In which G.M. Norton reminisces with Revolver.
Yesterday marked the 50th year since the release of Revolver, by The Beatles.
Growing up, my parents would play lots of records on their radiogram. As well as a lot of ‘70s bands, they would play some ‘50s and ‘60s too, including The Beatles.
As an 11 year old, I was deeply unimpressed with music of the late ‘80s and early ‘90s. I remember standing up in front of my class at secondary school and telling them that my favourite musician was Buddy Holly and my favourite books were Sherlock Holmes. Not a great deal has changed.
Then as I approached my difficult teenage years, Britpop arrived to rescue me. I fell under the spell of Oasis, Blur, Ocean Colour Scene and Supergrass and still love this music now. Of course, keen to find out what music influenced these bands, led me to reaching into my parents’ record collection once again and listening more intently to The Beatles.
They had most of their albums - Please Please Me, A Hard Day’s Night, Help, Sgt Pepper, The White Album, Abbey Road and Let it Be. But they didn’t have Revolver.
When I started working life in Rochdale at the tender age of 16, I would escape the office at lunchtimes to hunt down the best priced Beatles albums.

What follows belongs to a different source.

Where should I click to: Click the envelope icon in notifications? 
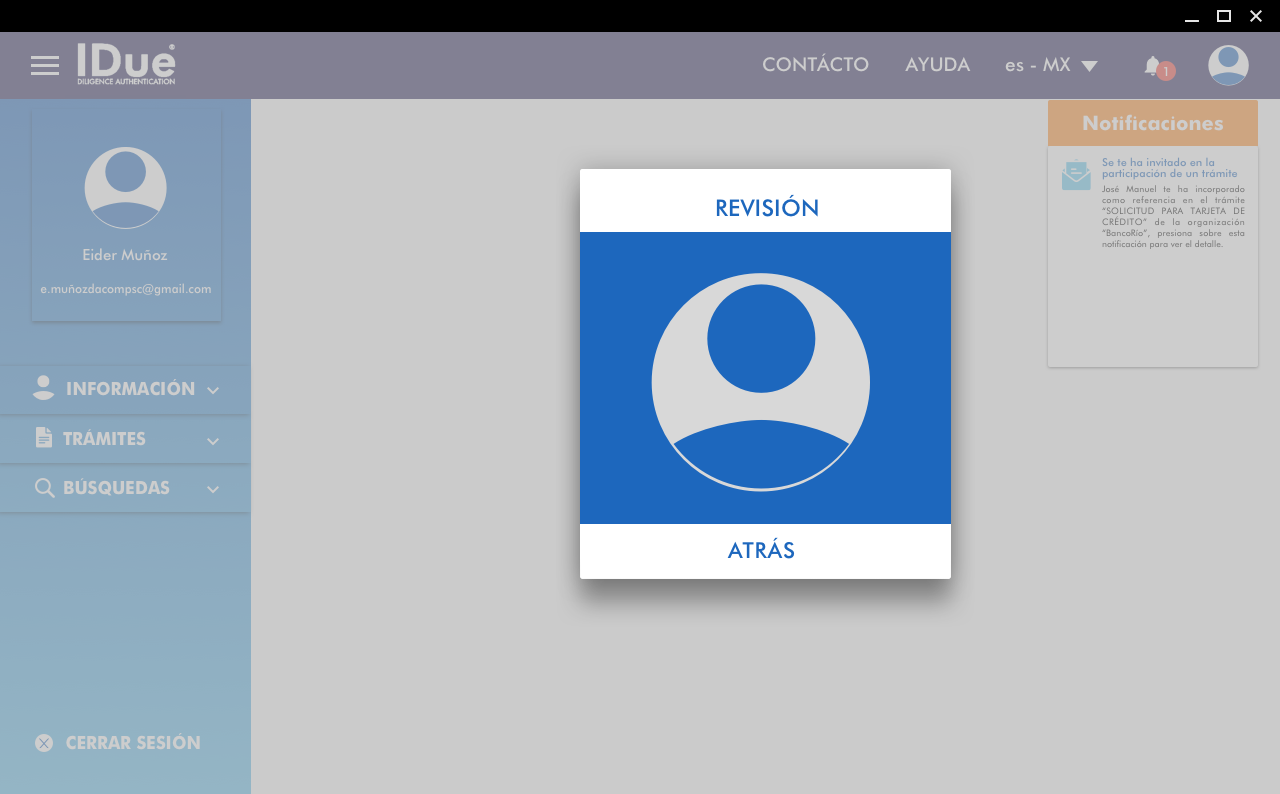1076,175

At the time, the town boasted three music vendors – Our Price (tiny but had decent sales), Woolworths (full of pushchairs and long queues) and Andy’s Records (vastly overpriced, but I was quite enamoured with the pretty young lady working there).
After parting with my moolah (I’ll leave you to guess at which shop), Revolver was soon added to my CD collection, along with its predecessor Rubber Soul. These two albums remain my favourite Beatles albums. I think that’s because it’s when the band started to go weird around the edges.

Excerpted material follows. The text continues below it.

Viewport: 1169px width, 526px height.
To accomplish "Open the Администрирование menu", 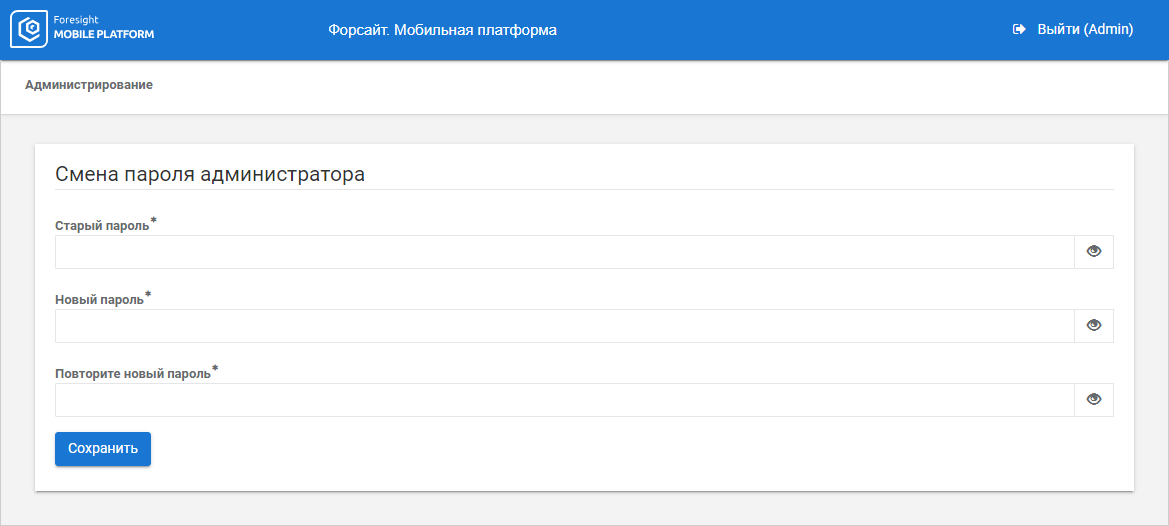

Revolver is an incredible album, with the obvious exception of Yellow Submarine. Forget Sgt Pepper, which is the band’s most well-known album for the wrong reasons – Revolver is when the band were at the very peak of their musical powers.

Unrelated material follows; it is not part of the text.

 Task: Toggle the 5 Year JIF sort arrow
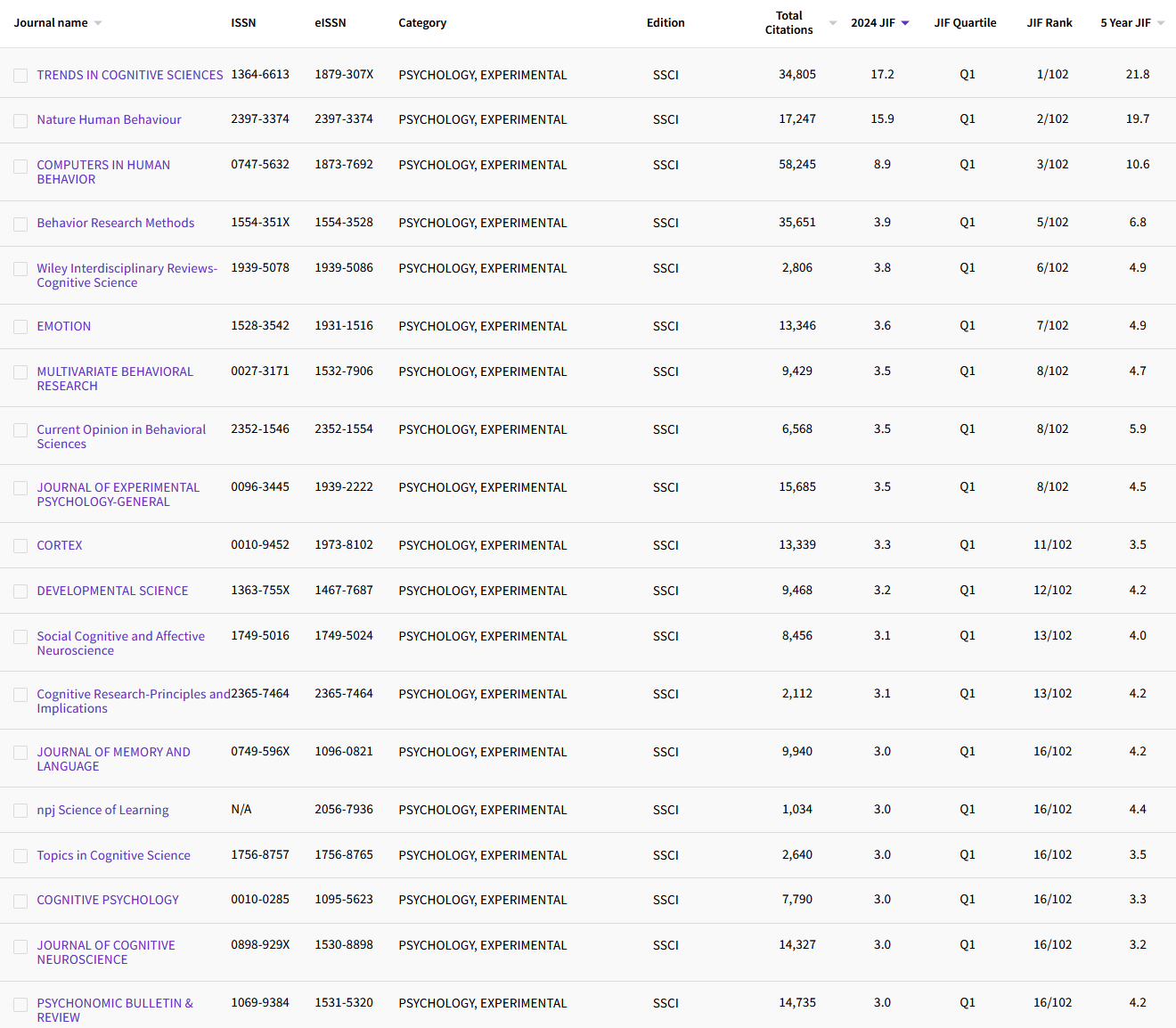1161,23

My favourite song on the album is John Lennon’s I’m Only Sleeping. The perfect ode to idleness. Paul was on top form too with the haunting Eleanor Rigby and Here, There and Everywhere. Even George Harrison stepped up to the veritable plate and submitted songs to rival John and Paul. George’s album opener, Taxman, was a sneering sensation aimed squarely at the Government. I say!